Qual è il percorso diagnostico per individuare l’allergia specifica?
«L’allergologo è in grado di indirizzare il singolo bambino verso le indagini più appropriate per i sintomi che presenta e, certamente, anche per la sua età. I test disponibili sono diversi e vanno dalle prove sulla pelle (i prick test), agli esami sul sangue, ai test cosiddetti “di scatenamento” che mettono a contatto il bambino - sempre sotto controllo in ospedale con la sostanza (alimento, in genere) alla quale si sospetta sia allergico.

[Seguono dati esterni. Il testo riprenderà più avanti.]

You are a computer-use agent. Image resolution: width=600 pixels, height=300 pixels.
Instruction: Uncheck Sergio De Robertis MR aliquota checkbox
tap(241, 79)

I prick sono forse i test più noti e consistono nel pungere una goccia contenente l’allergene posta sull’ avambraccio del soggetto valutandone poi la reazione (il ponfo); il test può essere fatto con un estratto allergenico industriale o usando direttamente l’alimento fresco. Grandi progressi sono stati conseguiti nell’analisi delle allergie sul sangue: ai vecchi “RAST” si è aggiunta la diagnostica allergologica molecolare che consente una definizione di gran lunga più precisa delle effettive molecole alle quali siamo allergici e chiarisce anche le cause di alcune reattività crociate, come ad esempio tra alcuni pollini e certi alimenti. Le possibilità di diagnosi sono molte, ma è necessario utilizzarle, di volta in volta, a ragion veduta e saperle interpretare alla luce dei sintomi e della storia clinica di ciascun bambino».
Come si interviene?
«In certi casi è opportuno iniziare a curare i bambini prima che stiano veramente male, prevenendo i possibili problemi più rilevanti. Chi soffre d’asma, soprattutto se ha già sperimentato qualche crisi più grave, deve fare particolare attenzione a evitare luoghi e situazioni ad elevata esposizione allergenica e assumere una terapia preventiva se indicata dal pediatra o dall’allergologo. Per chi è allergico agli acari della polvere, bisogna bonificare gli ambienti e arieggiarli frequentemente; più difficile è sfuggire ai pollini che in certe giornate si insinuano dappertutto e in grande quantità. In questi casi, i farmaci riescono a dare un grande aiuto. Oggi abbiamo a disposizione farmaci antistaminici che possono essere presi una volta al giorno e danno scarsissima sonnolenza; esistono spray nasali e colliri con attività antiallergica, che danno sollievo al prurito e che consentono di liberare il naso. Inoltre, ci sono i cortisonici, i broncodilatatori fino ad arrivare ai più recenti anticorpi monoclonali che sono impiegati nei casi più impegnativi di asma che non rispondono ai più comuni trattamenti. Sono disponibili, infine, le terapie desensibilizzanti ( impropriamente dette “vaccini”), oggi sempre più spesso prescrivibili per via sublinguale e quindi meglio tollerate anche nei bambini. Sono terapie che si prolungano per alcuni anni, molto efficaci nel controllare i sintomi e nel mantenere il loro effetto anche per lungo tempo dopo la loro sospensione».